**Goal of the exercise:**
Reproduce the entries shown below only from the line with "Screenshot is 723x2576." down to the line with "[button] (229, 1292)", keeping both end lines and copying each one exactly.

**Recorded information:**
______
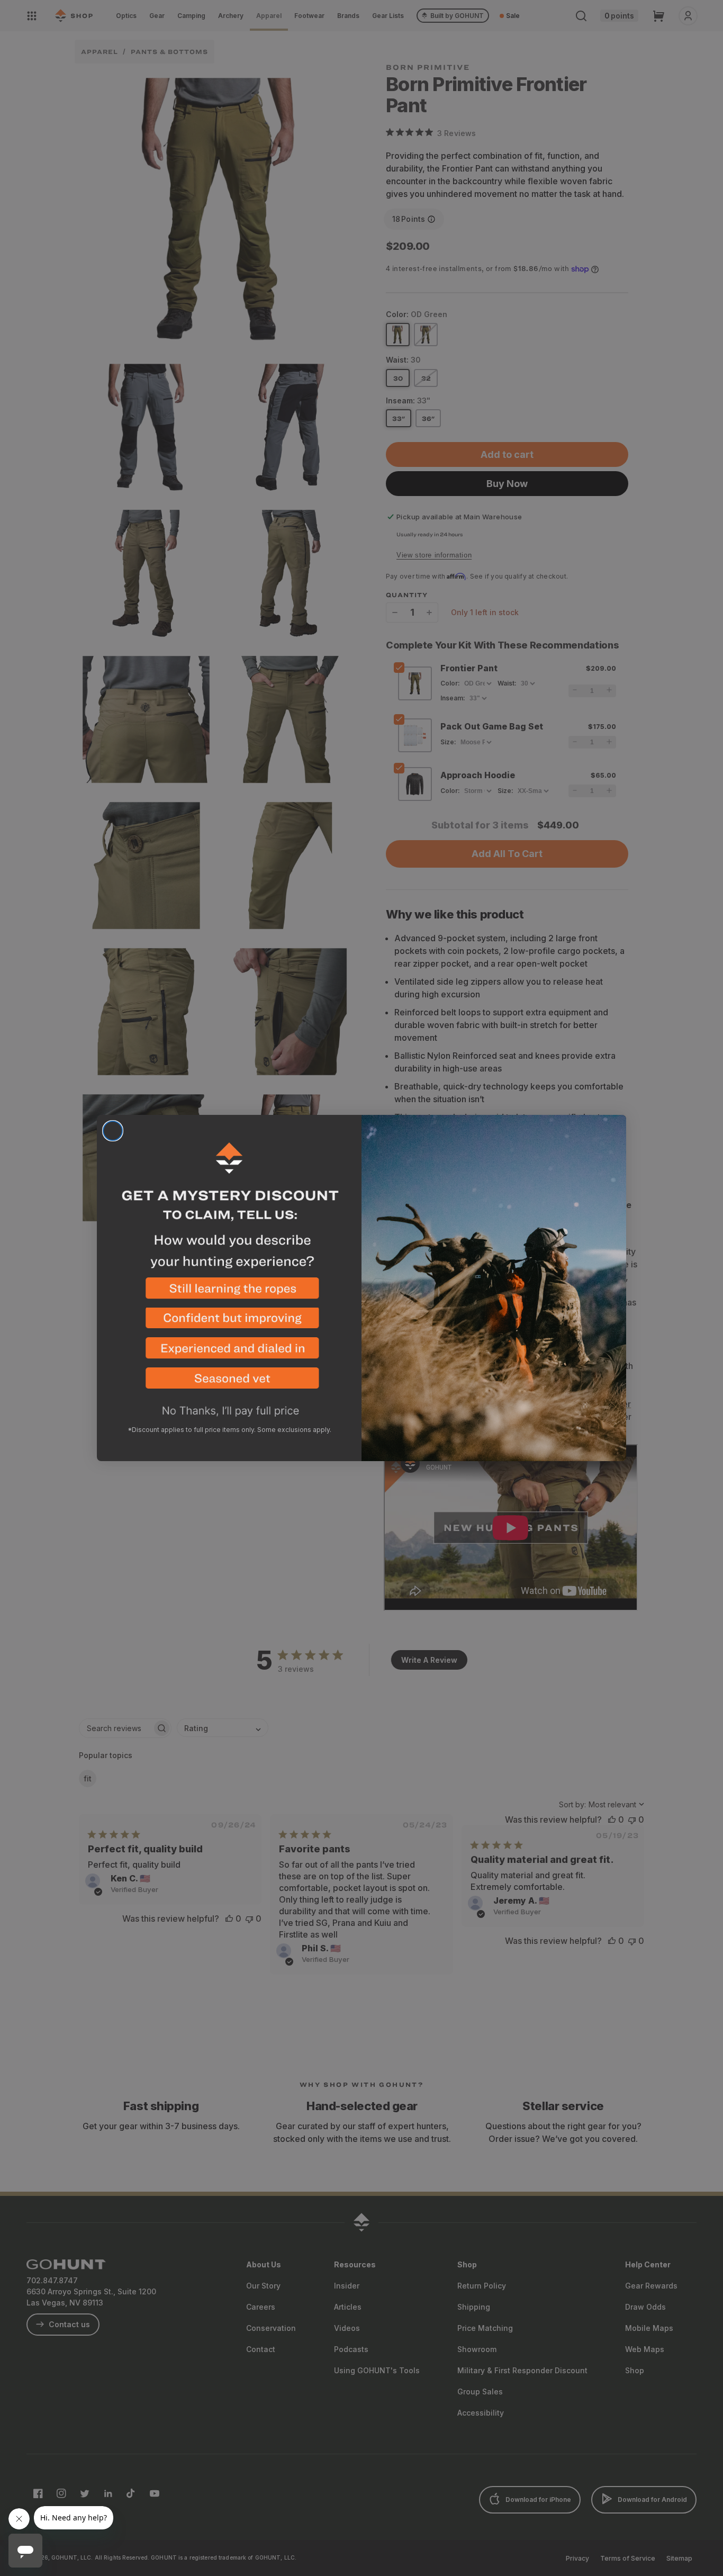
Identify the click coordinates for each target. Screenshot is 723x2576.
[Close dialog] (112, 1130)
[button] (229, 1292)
______
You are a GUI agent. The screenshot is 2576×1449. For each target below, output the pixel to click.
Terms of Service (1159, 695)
______
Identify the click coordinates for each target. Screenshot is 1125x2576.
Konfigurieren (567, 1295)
______
**Task output:**
Identify the click coordinates for each target. Screenshot is 723x2576.
[Close dialog] (112, 1130)
[button] (229, 1292)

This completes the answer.